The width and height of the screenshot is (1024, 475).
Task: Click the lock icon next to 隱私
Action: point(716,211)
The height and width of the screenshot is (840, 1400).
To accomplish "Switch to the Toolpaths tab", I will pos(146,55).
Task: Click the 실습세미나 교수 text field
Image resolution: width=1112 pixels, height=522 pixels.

^^^^^^^^

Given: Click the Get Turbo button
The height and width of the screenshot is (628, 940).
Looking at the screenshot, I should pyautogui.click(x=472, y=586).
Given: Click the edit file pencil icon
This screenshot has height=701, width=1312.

^^^^^^^^

TASK TO COMPLETE>
The answer is the lines above between the line holding "Task: Click the 실습세미나 교수 text field" and the line holding "Image resolution: width=1112", inclusive, each written out exactly, and no others.

RESPONSE>
Task: Click the 실습세미나 교수 text field
Image resolution: width=1112 pixels, height=522 pixels.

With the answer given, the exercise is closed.